Source passage:
____
Look, your daughter is 100% right not to trust or talk to you in an open manner. You sided with her father, you told countless other family members and professionals about her sex acts, you slapped her and you still blame her for the sex acts while supporting her father.


Here's my advice. File for Divorce. He told you in no uncertain terms he is going to do what he wants, but he won't file. So, I disagree with Cletus in asking for another more decisive explanation. I disagree with anyone who suggests asking him what to do to fix things. He has expressly told you what he wants, on multiple occasions, he just isn't going to do the work.

So, unless you want an open marriage which is completely one sided, it is time to file the paperwork yourself.


----------



## jld (Dec 1, 2013)

phillybeffandswiss said:


> Look, your daughter is 100% right not to trust or talk to you in an open manner. You sided with her father, you told countless other family members and professionals about her sex acts, you slapped her and *you still blame her for the sex acts while supporting her father.*


And for this reason, and likely many others, she should never speak to you again.


----------



## sapientia (Nov 24, 2012)

What really bothers me is the thread title.

*Daughter is tearing our family apart, and now I am paying the price. *

Again, if this were my daughter, I'd really be asking WHY she did those things? Acting out like that doesn't happen for no reason. To my original point that something is very wrong with this whole story.

And yes, divorce is the only sane option. Maybe by doing so you can repair whatever trust is broken between you and your child.


----------



## turnera (Jan 22, 2010)

Learner said:


> @turnera, Why are you bothering yourself posting into one's thread telling them you are not willing to help. Besides, "you all three have bigger issues" would you care to elaborate? Or, You don't wanna help explaining your words too?


I'll be happy to, despite the rudeness. 

You stayed with man who abused you, your daughter probably witnessed it, or at least the aftermath of it, and it has become part of who she is. It has skewed her vision of what life is like. She grows up with a mom AND a dad who expect strict obedience and very conservative views, probably without ever discussing with her what SHE thought about it. She saw a mom who put her own dignity aside by staying with a man who would hurt her, so she's confused on what a woman's role IS. She's at the age where she's trying to figure out what she believes in and stands for and she tries rebelling, even rubbing it in her dad's face, probably just to get a reaction (that she expects) out of you guys. She's basically 'selling' herself to men because she's confused and that's not giving her any satisfaction, nor is the responses of her parents, one of whom in an exceedingly theatrical and overdramatic fashion storms out of her life without a single word and the other who, frankly is more concerned about herself and her own happiness than her daughter's. And the daughter is once again being taught by example that the man rules, the woman is subservient (unless she rebels), and it's the woman's role to pine away for a man who is currently not showing ANY respect to his own family (maybe because they are females?)
____
Supplied information:
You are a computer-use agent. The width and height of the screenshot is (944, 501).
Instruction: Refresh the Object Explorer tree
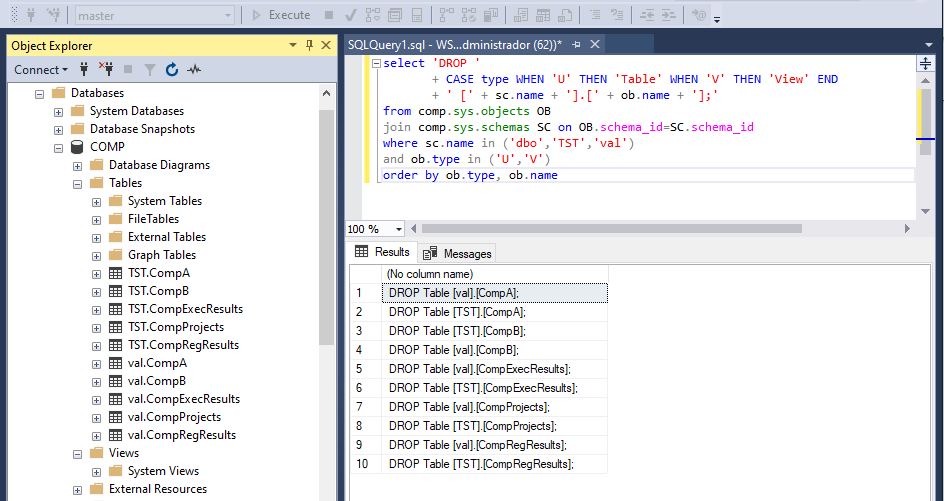point(172,70)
____
Things to do:
(1) In the forum thread, what does sapientia say really bothers them?
(2) Reproduce the stretch of the forum thread from "What really bothers" through "this whole story.".
(3) Decide whether each statement agrees with the forum thread, and quote the words that settle it.
(a) The writer of the first post agrees with Cletus about asking for a more decisive explanation.
(b) sapientia calls divorce the only sane option.
(c) turnera declines to explain the earlier remark.

Answers to the exercises:
(1) The thread title.

(2)
What really bothers me is the thread title.

*Daughter is tearing our family apart, and now I am paying the price. *

Again, if this were my daughter, I'd really be asking WHY she did those things? Acting out like that doesn't happen for no reason. To my original point that something is very wrong with this whole story.

(3)
(a) No: "So, I disagree with Cletus in asking for another more decisive explanation."
(b) Yes: "And yes, divorce is the only sane option."
(c) No: "I'll be happy to, despite the rudeness."